ARTIKEL/TESTS / Toshiba Q-Series Pro SSD 256 GB Review
Toshiba Q-Series Pro 256 GB
Toshiba liefert viele Komponenten in den OEM-Markt, ist aber durchaus auch im Retail-Markt tätig.

Toshiba liefert viele Komponenten in den OEM-Markt, ist aber durchaus auch im Retail-Markt tätig.

Die 7 mm starken Q-Series Pro Drives setzen auf einen TC358790XBG-Controller von Toshiba, der Gerüchten zufolge einen Marvell-Controller als Vorbild haben soll, jedoch vollständig auf eigene Firmware setzt. Der SATA3-kompatible Controller verzichtet auf Verschlüsselungstechnologien und einen zusätzlichen, externen DRAM-Cache, den man vergebens auf dem PCB sucht. Der Toshiba-Controller arbeitet ohne transparente Kompression der Rohdaten. Das heißt im Umkehrschluss, dass die Datenrate nicht durch den möglichen Grad der Kompression der vorliegenden Daten bestimmt wird (siehe SandForce-Controller). Diese Tatsache werden wir in unseren Benchmarks (AS SSD) auf den folgenden Seiten noch einmal separat verdeutlichen.
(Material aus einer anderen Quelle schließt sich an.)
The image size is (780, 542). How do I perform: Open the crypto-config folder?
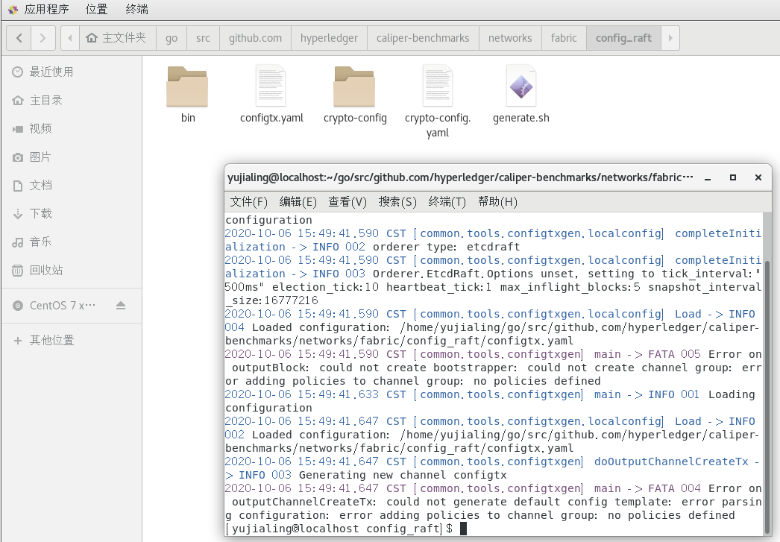click(x=354, y=86)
Lediglich acht NAND-Packages (beinhalten je vier 19 nm NAND Dies á 64 Gbit, TH58TEG8CDJBA8C) vom Typ MLC (Multi-Level Cell) sind bei unserem 256 GB Testmuster auf der Oberseite des PCBs untergebracht, die zusammen eine Gesamtkapazität von 256 Gigabyte ergeben. Diese stehen dem Kunden vollständig für die Datenspeicherung zur Verfügung (~238 GB formatiert), da kein separater Block für "Over-Provisioning" reserviert wird – dieser dient typischerweise dem Ausgleich defekter Speicherzellen und erhöht die Lebensdauer von Solid State Drives. Auf eine nähere Spezifikation der Haltbarkeit der Laufwerke (Terabytes-Written, kurz TBW) hat man verzichtet, die Garantiezeit wird mit drei Jahren angegeben.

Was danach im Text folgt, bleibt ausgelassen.